He took it with a kind of joy, and his eyes all lit up.

"My father would be knowing," said he, and drew the blade. "This will clear the tangles."

There were flowers very beautifully let into the blade in thin gold. "Is she not a maiden richly dowered?" said Bryde—"a slim grey maiden, a faithful maiden, who will be lying at my side, and fierce to be defending me?"

Belle hated that sword from the first day, but Bryde had it by him at his bedside always.

There were many folk coming and going these days, and Ronny McKinnon and McGilp would be sitting with Bryde, and they would have the great tales of ships and the sea, and whiles Ronny would have his fiddle and play, and whiles it would be the old stories they would be telling.

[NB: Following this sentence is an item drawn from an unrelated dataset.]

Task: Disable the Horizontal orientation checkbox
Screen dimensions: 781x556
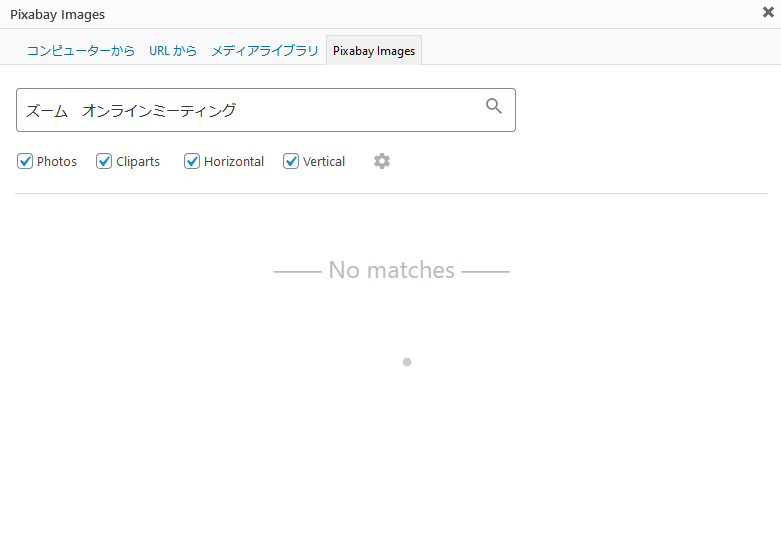Action: click(192, 161)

There was a day too when Hugh McBride and Helen came a-riding on the moors, and the thought came to me that both were a little sobered, and the lass had not the same gaiety about her; but I was thinking maybe she would be anxious about the Laird of Scaurdale, for there was word that he would not be keeping so very well of late.

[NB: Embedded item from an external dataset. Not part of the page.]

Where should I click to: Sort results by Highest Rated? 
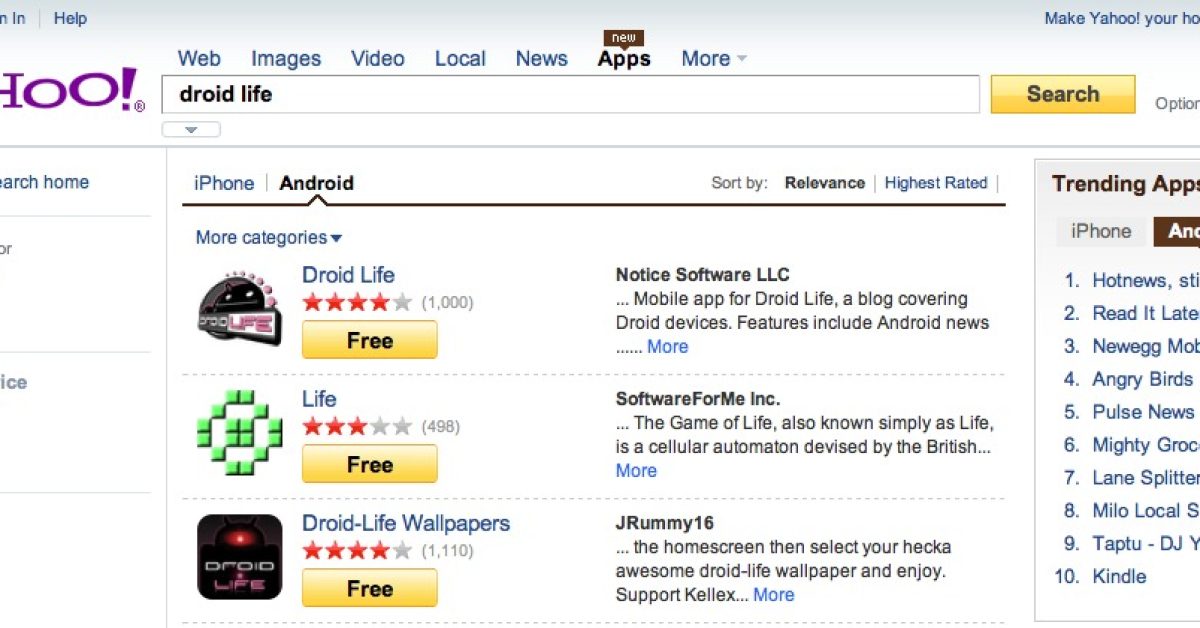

There was a sternness about Hugh as of a man that would be carrying a grim load, but Bryde made very much of him always, and I am thinking that was not the least of his troubles, for there were some words between us after the fight.

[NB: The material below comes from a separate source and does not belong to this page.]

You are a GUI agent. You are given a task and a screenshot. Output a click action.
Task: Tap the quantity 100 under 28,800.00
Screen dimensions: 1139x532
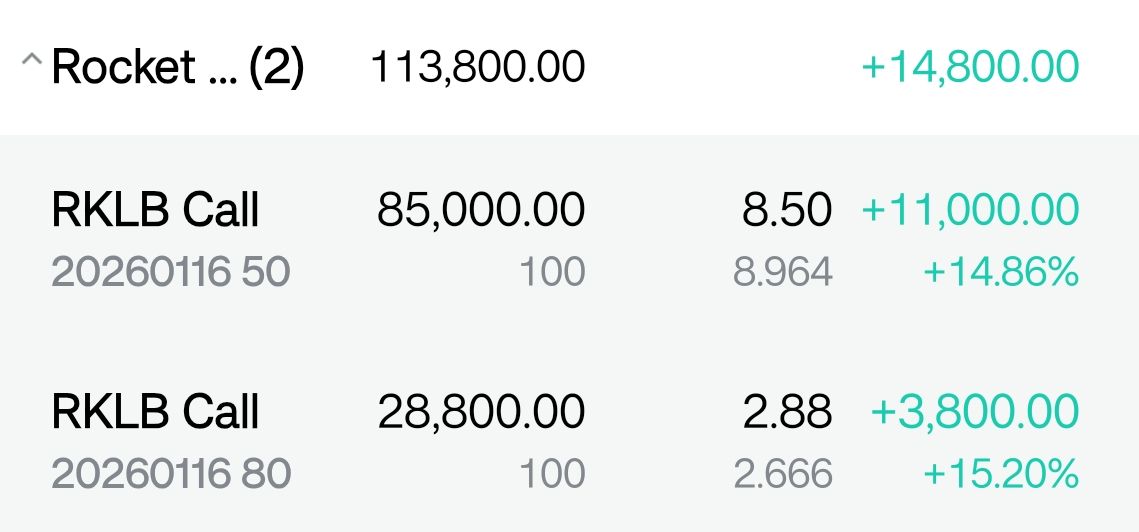point(552,473)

"Yon was a dirty business," said Hugh. "I am not fit to stand in the same park with my cousin, and I will have told him that," for his mother would aye be warning Bryde never to lay hands on Dol Beag all his days.

HELEN AND BRYDE McBRIDE REST AT THE FOOT OF THE URIE.

There was a long time that Bryde was lame and weak, for he had lost much blood, but his strength came back to him, and it is droll to think that he had grown in his bed. When he was out he could not be having enough of the hills, and the fields and the sun. He would be talking to the very beasts about the place in his gladness, and Hugh would be giving him an arm, and they would often be at the laughing like brothers; but for long was Margaret, his sister, cold to Hugh.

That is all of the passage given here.